Cosa fa in concreto un agente immobiliare

Alla luce di quanto esposto possiamo avere un quadro definitivo di come si svolge il lavoro di un agente immobiliare.

Buona parte dell’attività del mediatore è rivolta proprio alla ricerca degli immobili da trattare o alla verifica delle richieste di potenziali clienti.

Dopo aver analizzato con attenzione il mercato immobiliare di riferimento, procede alla determinazione del giusto valore da attribuire per la vendita.

Un compito importante consiste nell’ispezione dell’immobile da trattare, fondamentale sia per valutarne l’aspetto, sia per verificarne la situazione documentale (regolarità amministrativa, eventuali ipoteche, ecc.).

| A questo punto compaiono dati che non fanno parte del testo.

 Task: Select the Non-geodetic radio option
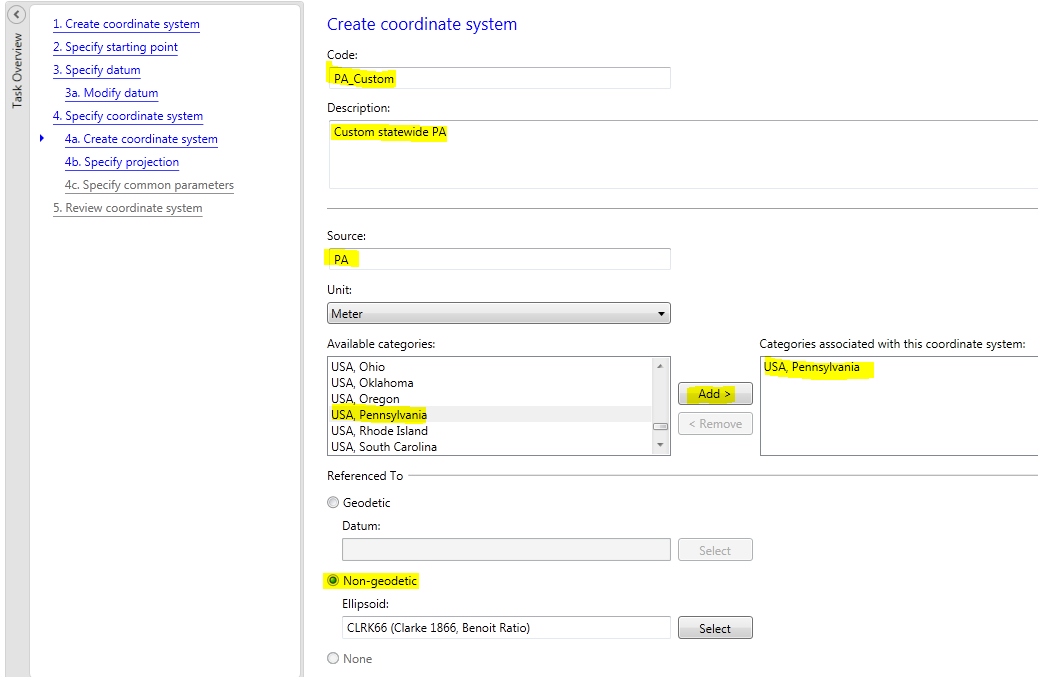click(x=333, y=581)
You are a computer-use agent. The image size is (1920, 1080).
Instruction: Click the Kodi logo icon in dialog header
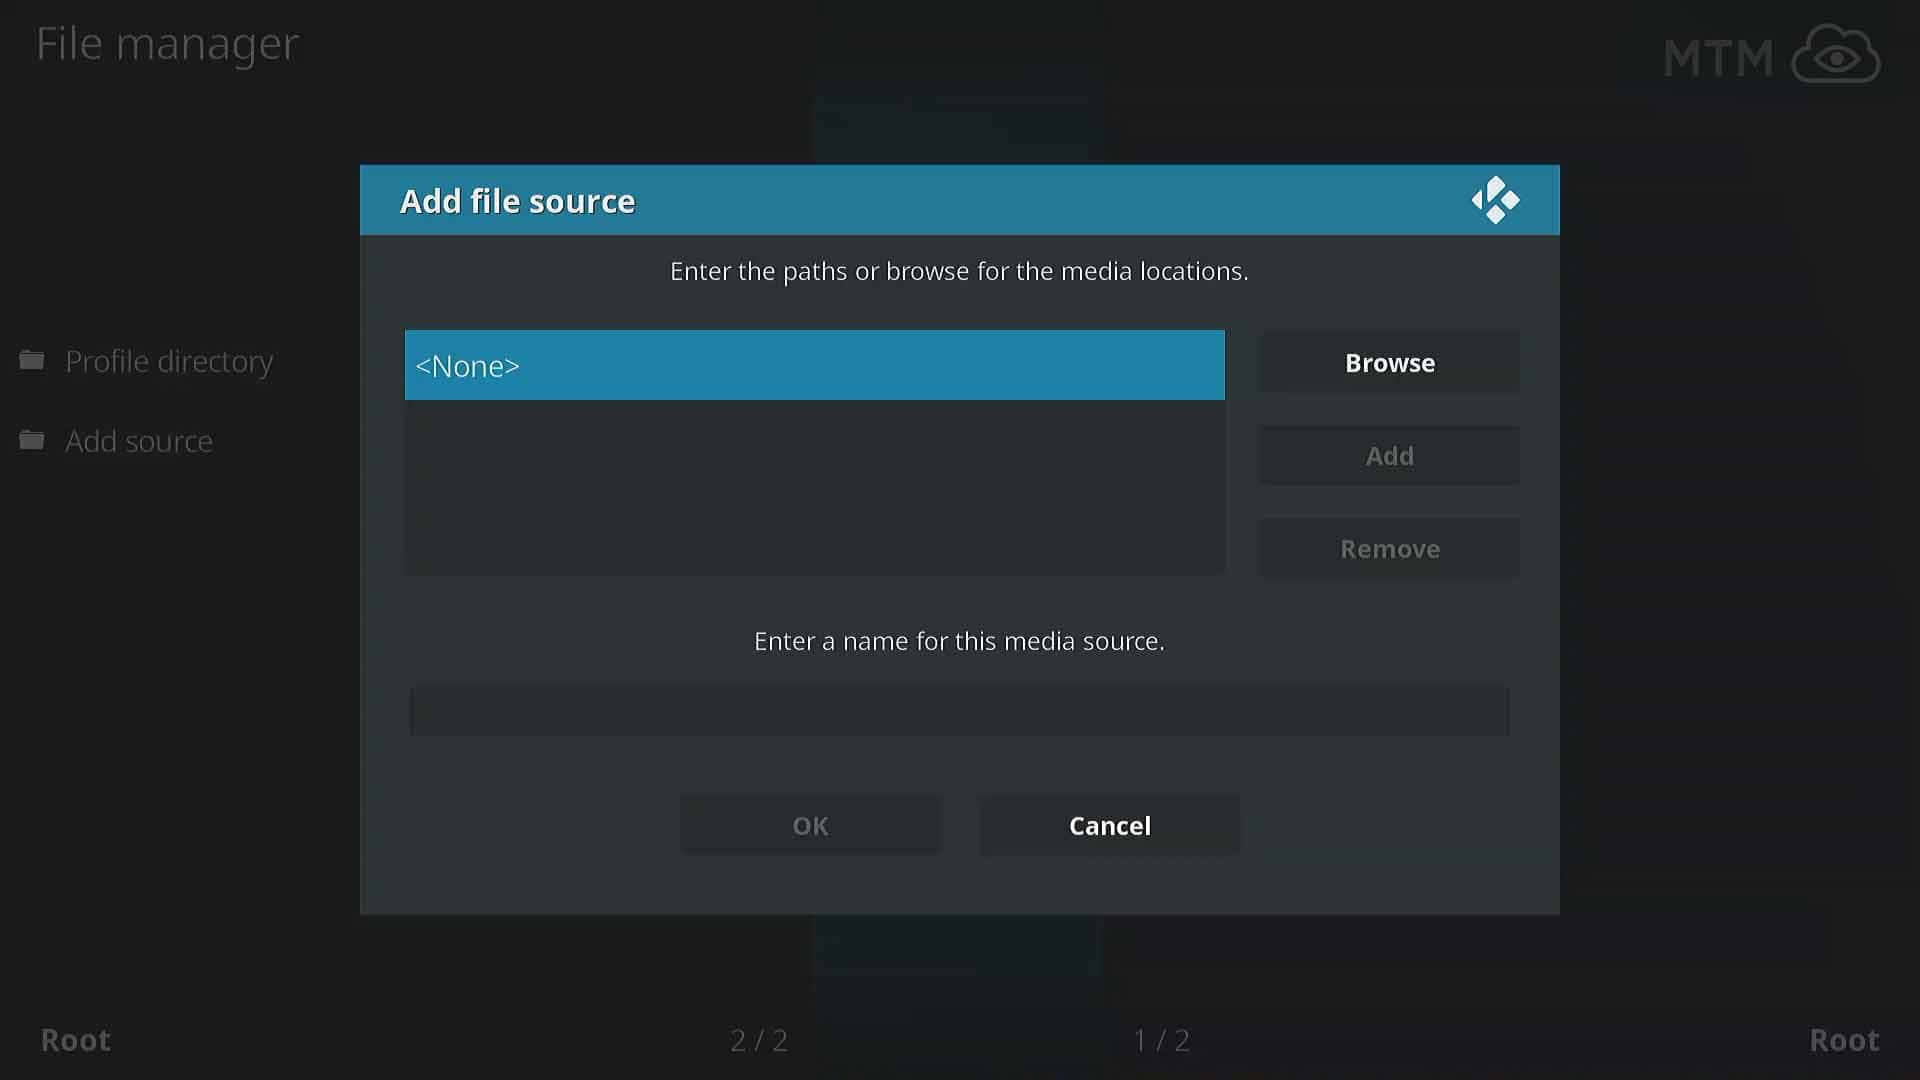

Molti operatori propongono servizi di home staging, in modo da rendere più appetibile la casa da vendere.

Aiutano infine l’acquirente a ottenere il miglior mutuo possibile per l’acquisto o finanziamenti per eventuali ristrutturazioni.

Pertanto, se dovete rivolgervi a un’agenzia immobiliare, oltre a verificare l’iscrizione degli operatori al registro, controllate che svolga effettivamente tutte queste attività.